Greasy Piglets Vs. Guilty Elitists: A Climate Standoff
Posted at 5 a.m. on May 7, 2014
(Tom Williams/CQ Roll Call File Photo)
In summarizing how the debate over the future of the planet played out Tuesday, the temptation to resort to a cliché proves too great.
The growing effects of global warming in all regions of the country were chronicled in unsettling detail in a report assembled over four years by hundreds of prominent scientists assembled by the government. But the study’s release by the Obama administration was met in Congress with nothing more than a bipartisan blast of hot air.
“Climate change, once considered an issue for a distant future, has moved firmly into the present,” the scientists declared, writing in simpler language than most federal reports so that voters and policymakers alike might readily absorb the message. “Summers are longer and hotter, and extended periods of unusual heat last longer than any living American has ever experienced,” it goes on. “Rain comes in heavier downpours. People are seeing changes in the length and severity of seasonal allergies, the plant varieties that thrive in their gardens, and the kinds of birds they see in any particular month in their neighborhoods.”

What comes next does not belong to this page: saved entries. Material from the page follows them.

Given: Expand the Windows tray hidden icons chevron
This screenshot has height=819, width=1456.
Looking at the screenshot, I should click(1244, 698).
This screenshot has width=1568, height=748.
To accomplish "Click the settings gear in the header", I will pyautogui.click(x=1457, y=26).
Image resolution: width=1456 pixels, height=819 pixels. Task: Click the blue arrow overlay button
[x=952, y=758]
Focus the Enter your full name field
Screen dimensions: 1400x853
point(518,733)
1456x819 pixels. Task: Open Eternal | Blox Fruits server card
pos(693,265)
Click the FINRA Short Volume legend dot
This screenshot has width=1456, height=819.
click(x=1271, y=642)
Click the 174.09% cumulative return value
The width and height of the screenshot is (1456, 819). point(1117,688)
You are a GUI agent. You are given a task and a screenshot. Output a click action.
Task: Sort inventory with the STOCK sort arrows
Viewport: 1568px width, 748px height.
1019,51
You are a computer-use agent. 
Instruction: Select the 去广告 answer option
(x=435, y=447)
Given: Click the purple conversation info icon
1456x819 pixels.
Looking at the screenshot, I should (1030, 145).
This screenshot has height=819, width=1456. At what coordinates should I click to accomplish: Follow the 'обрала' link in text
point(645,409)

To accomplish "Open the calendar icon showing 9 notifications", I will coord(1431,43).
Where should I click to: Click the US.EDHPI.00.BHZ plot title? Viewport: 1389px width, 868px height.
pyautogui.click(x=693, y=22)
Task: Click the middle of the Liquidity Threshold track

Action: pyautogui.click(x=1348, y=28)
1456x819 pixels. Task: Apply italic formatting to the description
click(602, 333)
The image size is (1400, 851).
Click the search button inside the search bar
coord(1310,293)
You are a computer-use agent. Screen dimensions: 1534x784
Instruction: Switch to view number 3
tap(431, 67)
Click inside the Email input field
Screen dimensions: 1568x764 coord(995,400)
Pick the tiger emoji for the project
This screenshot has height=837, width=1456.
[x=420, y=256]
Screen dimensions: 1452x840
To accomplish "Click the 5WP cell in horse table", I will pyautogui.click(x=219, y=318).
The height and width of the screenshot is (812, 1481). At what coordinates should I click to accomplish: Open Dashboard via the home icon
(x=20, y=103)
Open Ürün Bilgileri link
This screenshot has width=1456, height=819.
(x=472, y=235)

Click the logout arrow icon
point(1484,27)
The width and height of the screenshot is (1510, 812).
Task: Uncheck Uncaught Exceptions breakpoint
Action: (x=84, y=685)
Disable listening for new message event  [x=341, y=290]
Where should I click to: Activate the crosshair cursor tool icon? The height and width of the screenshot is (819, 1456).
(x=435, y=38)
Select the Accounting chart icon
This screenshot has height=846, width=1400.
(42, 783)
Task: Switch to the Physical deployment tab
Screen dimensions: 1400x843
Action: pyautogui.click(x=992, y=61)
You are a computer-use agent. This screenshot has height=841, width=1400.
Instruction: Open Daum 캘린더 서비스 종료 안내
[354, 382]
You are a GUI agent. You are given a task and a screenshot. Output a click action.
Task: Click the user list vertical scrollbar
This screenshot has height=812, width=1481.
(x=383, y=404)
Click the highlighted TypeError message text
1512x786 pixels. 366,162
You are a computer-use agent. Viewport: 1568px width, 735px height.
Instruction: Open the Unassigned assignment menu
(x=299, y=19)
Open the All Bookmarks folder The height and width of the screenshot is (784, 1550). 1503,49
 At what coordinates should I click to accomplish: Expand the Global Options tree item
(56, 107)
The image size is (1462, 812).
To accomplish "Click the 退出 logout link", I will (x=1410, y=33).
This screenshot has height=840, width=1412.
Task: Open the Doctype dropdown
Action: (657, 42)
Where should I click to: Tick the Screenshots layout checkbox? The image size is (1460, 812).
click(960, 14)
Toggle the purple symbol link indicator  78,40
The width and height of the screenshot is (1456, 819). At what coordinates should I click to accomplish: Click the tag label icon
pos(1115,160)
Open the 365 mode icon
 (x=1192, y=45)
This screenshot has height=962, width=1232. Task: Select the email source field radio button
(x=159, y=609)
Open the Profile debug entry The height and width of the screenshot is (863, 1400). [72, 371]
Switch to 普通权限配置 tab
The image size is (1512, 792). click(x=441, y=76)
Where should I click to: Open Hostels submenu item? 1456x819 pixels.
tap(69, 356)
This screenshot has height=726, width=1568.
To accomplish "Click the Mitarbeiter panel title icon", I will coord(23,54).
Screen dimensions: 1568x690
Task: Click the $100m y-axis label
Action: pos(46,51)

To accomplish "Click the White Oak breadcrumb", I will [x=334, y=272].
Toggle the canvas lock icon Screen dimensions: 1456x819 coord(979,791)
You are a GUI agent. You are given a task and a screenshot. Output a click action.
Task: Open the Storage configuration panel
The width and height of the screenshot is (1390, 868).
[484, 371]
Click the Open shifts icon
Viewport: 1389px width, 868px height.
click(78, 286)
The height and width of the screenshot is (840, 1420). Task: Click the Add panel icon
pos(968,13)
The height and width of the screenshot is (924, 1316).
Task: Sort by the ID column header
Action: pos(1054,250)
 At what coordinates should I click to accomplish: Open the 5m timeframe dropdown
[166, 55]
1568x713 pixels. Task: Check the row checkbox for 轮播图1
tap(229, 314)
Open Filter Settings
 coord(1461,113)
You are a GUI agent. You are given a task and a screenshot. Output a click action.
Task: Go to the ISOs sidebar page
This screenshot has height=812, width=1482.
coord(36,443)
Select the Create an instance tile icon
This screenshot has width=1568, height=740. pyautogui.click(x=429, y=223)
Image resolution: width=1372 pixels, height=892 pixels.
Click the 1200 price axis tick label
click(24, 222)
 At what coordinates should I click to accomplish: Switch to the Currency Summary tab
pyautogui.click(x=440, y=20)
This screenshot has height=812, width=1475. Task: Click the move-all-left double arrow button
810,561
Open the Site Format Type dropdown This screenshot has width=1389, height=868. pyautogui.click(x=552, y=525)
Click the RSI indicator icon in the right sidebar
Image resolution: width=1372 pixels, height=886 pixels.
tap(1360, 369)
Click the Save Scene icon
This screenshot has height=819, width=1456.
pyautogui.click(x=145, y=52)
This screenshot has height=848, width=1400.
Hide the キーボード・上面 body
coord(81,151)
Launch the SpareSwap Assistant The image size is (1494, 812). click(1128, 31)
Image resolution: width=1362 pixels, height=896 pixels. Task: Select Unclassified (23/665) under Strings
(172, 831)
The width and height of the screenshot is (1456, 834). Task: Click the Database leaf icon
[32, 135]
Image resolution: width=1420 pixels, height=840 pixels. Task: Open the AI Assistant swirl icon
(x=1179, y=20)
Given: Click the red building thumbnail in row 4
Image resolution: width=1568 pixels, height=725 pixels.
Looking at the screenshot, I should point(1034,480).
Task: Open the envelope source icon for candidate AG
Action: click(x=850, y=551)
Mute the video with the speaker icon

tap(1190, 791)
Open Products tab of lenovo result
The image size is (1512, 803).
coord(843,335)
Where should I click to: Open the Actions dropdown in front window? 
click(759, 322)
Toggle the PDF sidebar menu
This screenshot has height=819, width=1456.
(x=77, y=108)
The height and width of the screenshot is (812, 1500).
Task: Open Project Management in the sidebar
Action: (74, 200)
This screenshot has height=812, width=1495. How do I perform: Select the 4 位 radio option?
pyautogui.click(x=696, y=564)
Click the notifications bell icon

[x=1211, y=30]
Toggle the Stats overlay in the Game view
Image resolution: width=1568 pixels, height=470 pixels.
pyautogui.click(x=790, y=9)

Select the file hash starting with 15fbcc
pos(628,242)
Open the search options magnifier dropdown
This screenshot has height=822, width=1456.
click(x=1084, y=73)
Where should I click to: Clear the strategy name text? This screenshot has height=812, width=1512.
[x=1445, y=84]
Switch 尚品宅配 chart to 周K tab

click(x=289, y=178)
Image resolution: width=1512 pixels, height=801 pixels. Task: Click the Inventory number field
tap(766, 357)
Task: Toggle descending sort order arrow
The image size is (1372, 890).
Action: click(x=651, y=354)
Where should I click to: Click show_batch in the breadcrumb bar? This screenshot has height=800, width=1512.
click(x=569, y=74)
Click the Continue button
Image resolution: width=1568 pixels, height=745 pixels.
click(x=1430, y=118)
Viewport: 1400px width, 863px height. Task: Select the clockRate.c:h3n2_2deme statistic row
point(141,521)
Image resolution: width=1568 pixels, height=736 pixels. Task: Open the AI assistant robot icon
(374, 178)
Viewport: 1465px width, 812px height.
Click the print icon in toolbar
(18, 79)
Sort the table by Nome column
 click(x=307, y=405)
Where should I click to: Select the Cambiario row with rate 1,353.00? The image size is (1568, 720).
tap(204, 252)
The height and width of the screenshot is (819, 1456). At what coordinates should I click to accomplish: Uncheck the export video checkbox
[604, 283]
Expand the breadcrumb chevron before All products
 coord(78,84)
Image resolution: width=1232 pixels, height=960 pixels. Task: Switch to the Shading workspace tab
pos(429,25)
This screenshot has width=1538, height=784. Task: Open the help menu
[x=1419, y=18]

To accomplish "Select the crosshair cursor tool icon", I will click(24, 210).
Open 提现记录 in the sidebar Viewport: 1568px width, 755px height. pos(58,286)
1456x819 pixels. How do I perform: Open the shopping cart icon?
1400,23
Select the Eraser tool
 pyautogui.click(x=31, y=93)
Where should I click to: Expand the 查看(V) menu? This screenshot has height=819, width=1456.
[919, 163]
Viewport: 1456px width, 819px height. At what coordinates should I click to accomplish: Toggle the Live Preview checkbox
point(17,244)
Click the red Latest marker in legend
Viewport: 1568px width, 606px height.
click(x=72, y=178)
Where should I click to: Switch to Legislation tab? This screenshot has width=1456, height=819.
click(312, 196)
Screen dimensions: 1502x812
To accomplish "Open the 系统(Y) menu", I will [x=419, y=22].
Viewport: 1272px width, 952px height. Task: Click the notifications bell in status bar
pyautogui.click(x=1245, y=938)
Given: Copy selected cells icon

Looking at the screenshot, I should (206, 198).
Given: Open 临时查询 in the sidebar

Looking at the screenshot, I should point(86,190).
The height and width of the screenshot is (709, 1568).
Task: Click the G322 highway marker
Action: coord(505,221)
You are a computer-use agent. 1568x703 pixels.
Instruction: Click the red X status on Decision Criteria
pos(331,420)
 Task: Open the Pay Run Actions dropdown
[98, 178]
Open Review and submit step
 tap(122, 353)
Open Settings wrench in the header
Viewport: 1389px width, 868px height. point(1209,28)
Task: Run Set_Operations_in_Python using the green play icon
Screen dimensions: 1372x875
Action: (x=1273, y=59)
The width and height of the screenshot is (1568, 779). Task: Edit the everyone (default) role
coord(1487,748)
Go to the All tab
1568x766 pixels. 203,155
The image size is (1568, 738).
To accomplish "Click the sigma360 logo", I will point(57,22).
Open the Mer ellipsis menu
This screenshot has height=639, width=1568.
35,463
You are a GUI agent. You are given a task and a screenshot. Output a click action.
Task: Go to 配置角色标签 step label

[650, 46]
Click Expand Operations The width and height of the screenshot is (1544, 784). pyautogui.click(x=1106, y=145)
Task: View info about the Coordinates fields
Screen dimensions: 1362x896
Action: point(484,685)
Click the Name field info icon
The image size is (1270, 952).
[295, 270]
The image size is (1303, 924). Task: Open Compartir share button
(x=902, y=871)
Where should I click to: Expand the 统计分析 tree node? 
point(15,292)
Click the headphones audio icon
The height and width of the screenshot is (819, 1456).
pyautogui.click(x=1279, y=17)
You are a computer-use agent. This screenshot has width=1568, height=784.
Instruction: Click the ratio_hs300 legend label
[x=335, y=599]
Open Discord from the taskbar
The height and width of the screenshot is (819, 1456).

The stark tone did not appear to sink in right away at the Capitol. Through no coincidence, senators were supposed to begin debating a modest measure to promote energy efficiency — but, as is so often the case, they devolved instead into an argument over the terms of debate.
“Often times working with my Senate Republican colleagues reminds me of chasing one of these little pigs in a greased pig contest,” Majority Leader Harry Reid of Nevada declared. “Regardless of all of our efforts, any time we get close to making progress, it seems as though we watch it slip out of our hands.”
Minority Leader Mitch McConnell of Kentucky countered that Democrats were only “about alleviating the guilt complexes of liberal elites,” whom he described as “the kind of people who leave a giant carbon footprint and then lecture everybody else about low-flow toilets.”
The readily apparent bottom line from this latest “So’s your mother” rhetorical duel: The chances have dropped precipitously that Congress will contribute in even the most modest way in 2014 to reducing Americans’ contribution to the warming of the Earth.
Senators did vote 79-20 to at least take up the narrow bill in the offing. It would provide small grants to states and cities for tightening building codes and incentives for reducing carbon footprints in manufacturing, while requiring a new energy-savings regime for federal computer systems. (Language mandating federal buildings be especially green was dropped in the name of compromise.) But the prospects are strong that the legislation will never get to a final vote, probably because Republicans will filibuster to protest restrictions on their amendment offerings at the hands of the Democrats. And the GOP House has signaled it wouldn’t consider any energy efficiency legislation unless it had first passed the Senate with a bipartisan majority.
Instead, it looks very likely the key environmental policy votes of the year will be on Republican efforts to block, delay or reverse executive orders for curbing carbon pollution. These stand as the most consequential efforts President Barack Obama will undertake to go around a resistant Congress to shape his legacy, partially fulfill promises from his 2008 campaign, and rally his liberal base ahead of the midterm elections.
The climax of this effort is expected by early June, when the administration unveils its new rules regulating greenhouse gases from existing power plants.
McConnell, whose campaign for a sixth term is premised on the claim that he can stymie the president better than anyone, describes this for his Kentucky constituents as the biggest battle in “Obama’s war on coal.” He had been thinking about using the energy efficiency legislation to force a vote on opposing the coming EPA regulations. But now he’s signaling he’ll bide his time.
Whether the GOP attack comes sooner or later — as an amendment to a random Senate bill or as a policy rider to an appropriations measure in the House — the outcome will be defeat, White House senior counselor John Podesta predicted without caveat. “They’ll find various ways,” he told reporters Monday, “to try to stop us from using the authority we have under the Clean Air Act. All I would say is that those have zero percent chance of working.”
Podesta made no such prediction when asked about Congress forcing the president’s hand on the Keystone XL pipeline. The administration has effectively postponed the final permitting decision until after the elections, but the project’s advocates are gaining confidence they have the votes to clear legislation authorizing construction to start immediately — in theory in time to claim credit for creating jobs before November.
In other words, Congress may have the juice to insist on a “yes” for Keystone, but not to dictate a “no” to the EPA.
In terms of long-term environmental harm, constructing that one crude oil conduit is far less meaningful than continuing the current levels of carbon dioxide emissions from coal and gas-fired power plants.
Which is why Obama and his team seem more focused than ever on what they can accomplish while the greased pigs and liberal elitists are duking it out.
Tuesday’s third National Climate Assessment was written, like the two in the previous decade, at the insistence of the so-often-deadlocked Congress. The report said Americans are now experiencing “climate disruption” because the country’s average temperature has risen just shy of 2 degrees Fahrenheit in the past century. If greenhouse gases continue their rapid growth, the scientists predicted, the number could be up almost 10 degrees more by the end of this century.
Whether that prediction pans out, this much can be reliably forecast: By 2100, all members of the current Congress will be gone.